==== Ausgewählter Abschnitt ====

EU-Gebäuderichtlinie: Architekt*innen als Schlüssel zur Umsetzung
Die neue EU-Gebäuderichtlinie (EPBD) wird den deutschen Immobilienmarkt verändern – und viele Eigentümerinnen und Eigentümer direkt betreffen: Erstmals sollen beim Neubau die CO₂-Emissionen eines Gebäudes über den gesamten Lebenszyklus berechnet werden – also von der Herstellung der Baustoffe bis zum Rückbau. Auch für den Bestand kommen erstmals verbindliche Vorgaben. In der öffentlichen Debatte ist davon bislang kaum etwas angekommen – dabei geht es um nichts Geringeres als die Frage, wie künftig gebaut, geplant und saniert werden darf.
Die Bundesarchitektenkammer (BAK) hat ein Positionspapier veröffentlicht, das zeigt, wie sich diese neuen Anforderungen praktikabel und verantwortungsvoll umsetzen lassen – mit klimapolitischem Anspruch, aber auch mit Planungssicherheit und gesellschaftlicher Anschlussfähigkeit.
Das Positionspapier benennt vier zentrale Hebel für eine tragfähige Umsetzung der EU-Gebäuderichtlinie:
1. Sanierungen tragfähig machen – mit Raum für individuelle Lösungen
Die große Mehrheit des Gebäudebestands muss in den kommenden Jahren saniert werden. Die Richtlinie setzt hierfür erstmals verbindliche Ziele. Damit daraus keine sozialen Härten oder technisch nicht erfüllbaren Anforderungen entstehen, braucht es flexible, aber transparente Wege der Umsetzung. Die BAK schlägt ein bundesweit einheitliches Abweichungsverfahren vor, das Eigentümern ermöglicht, mit fachlicher Begleitung individuelle Lösungen zu finden – dokumentiert, rechtssicher und nachvollziehbar. Architekt*innen wirken hier als Bindeglied zwischen gesetzlichen Vorgaben und machbarer Sanierungspraxis.

====

- [Kurze Übung A]: Gib aus dem Text zur EU-Gebäuderichtlinie den Abschnitt wörtlich aus, der mit den Worten „EU-Gebäuderichtlinie: Architekt*innen als“ beginnt und mit „und gesellschaftlicher Anschlussfähigkeit.“ endet.
Der Text und die folgende Liste sind voneinander unabhängiges Material.

==== Gegebene Daten ====

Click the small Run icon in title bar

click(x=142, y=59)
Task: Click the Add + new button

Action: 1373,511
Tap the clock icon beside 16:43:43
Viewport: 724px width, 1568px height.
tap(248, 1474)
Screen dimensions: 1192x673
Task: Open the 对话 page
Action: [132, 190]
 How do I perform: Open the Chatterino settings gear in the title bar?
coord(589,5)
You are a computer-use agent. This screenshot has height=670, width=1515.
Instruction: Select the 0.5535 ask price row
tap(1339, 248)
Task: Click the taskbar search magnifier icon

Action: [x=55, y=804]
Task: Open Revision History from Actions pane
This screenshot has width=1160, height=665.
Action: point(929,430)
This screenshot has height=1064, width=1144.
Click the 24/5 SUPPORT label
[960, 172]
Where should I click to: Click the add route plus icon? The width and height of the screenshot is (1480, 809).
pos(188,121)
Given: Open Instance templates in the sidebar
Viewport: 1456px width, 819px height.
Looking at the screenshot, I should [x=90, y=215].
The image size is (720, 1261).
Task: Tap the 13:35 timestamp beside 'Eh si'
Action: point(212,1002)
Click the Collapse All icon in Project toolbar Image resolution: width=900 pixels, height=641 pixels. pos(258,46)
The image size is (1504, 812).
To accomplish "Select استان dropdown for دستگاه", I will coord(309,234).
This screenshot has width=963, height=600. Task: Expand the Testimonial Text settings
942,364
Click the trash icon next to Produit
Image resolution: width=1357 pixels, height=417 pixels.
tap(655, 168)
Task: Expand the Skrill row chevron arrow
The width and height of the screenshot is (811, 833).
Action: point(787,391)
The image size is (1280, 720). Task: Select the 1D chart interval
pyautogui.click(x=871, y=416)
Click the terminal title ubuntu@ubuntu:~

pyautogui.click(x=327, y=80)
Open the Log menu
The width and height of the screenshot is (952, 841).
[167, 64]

====

- [Kurze Übung B]: Ersetze in der Liste von der Zeile mit „Task: Click the taskbar search magnifier icon“ bis zum Ende der Liste „Revision History“ durch „Version History“. Gib nur diese Zeilen aus und lass alles andere unverändert.

- [Antwort A]:
EU-Gebäuderichtlinie: Architekt*innen als Schlüssel zur Umsetzung
Die neue EU-Gebäuderichtlinie (EPBD) wird den deutschen Immobilienmarkt verändern – und viele Eigentümerinnen und Eigentümer direkt betreffen: Erstmals sollen beim Neubau die CO₂-Emissionen eines Gebäudes über den gesamten Lebenszyklus berechnet werden – also von der Herstellung der Baustoffe bis zum Rückbau. Auch für den Bestand kommen erstmals verbindliche Vorgaben. In der öffentlichen Debatte ist davon bislang kaum etwas angekommen – dabei geht es um nichts Geringeres als die Frage, wie künftig gebaut, geplant und saniert werden darf.
Die Bundesarchitektenkammer (BAK) hat ein Positionspapier veröffentlicht, das zeigt, wie sich diese neuen Anforderungen praktikabel und verantwortungsvoll umsetzen lassen – mit klimapolitischem Anspruch, aber auch mit Planungssicherheit und gesellschaftlicher Anschlussfähigkeit.

- [Antwort B]:
Task: Click the taskbar search magnifier icon

Action: [x=55, y=804]
Task: Open Version History from Actions pane
This screenshot has width=1160, height=665.
Action: point(929,430)
This screenshot has height=1064, width=1144.
Click the 24/5 SUPPORT label
[960, 172]
Where should I click to: Click the add route plus icon? The width and height of the screenshot is (1480, 809).
pos(188,121)
Given: Open Instance templates in the sidebar
Viewport: 1456px width, 819px height.
Looking at the screenshot, I should [x=90, y=215].
The image size is (720, 1261).
Task: Tap the 13:35 timestamp beside 'Eh si'
Action: point(212,1002)
Click the Collapse All icon in Project toolbar Image resolution: width=900 pixels, height=641 pixels. pos(258,46)
The image size is (1504, 812).
To accomplish "Select استان dropdown for دستگاه", I will coord(309,234).
This screenshot has width=963, height=600. Task: Expand the Testimonial Text settings
942,364
Click the trash icon next to Produit
Image resolution: width=1357 pixels, height=417 pixels.
tap(655, 168)
Task: Expand the Skrill row chevron arrow
The width and height of the screenshot is (811, 833).
Action: point(787,391)
The image size is (1280, 720). Task: Select the 1D chart interval
pyautogui.click(x=871, y=416)
Click the terminal title ubuntu@ubuntu:~

pyautogui.click(x=327, y=80)
Open the Log menu
The width and height of the screenshot is (952, 841).
[167, 64]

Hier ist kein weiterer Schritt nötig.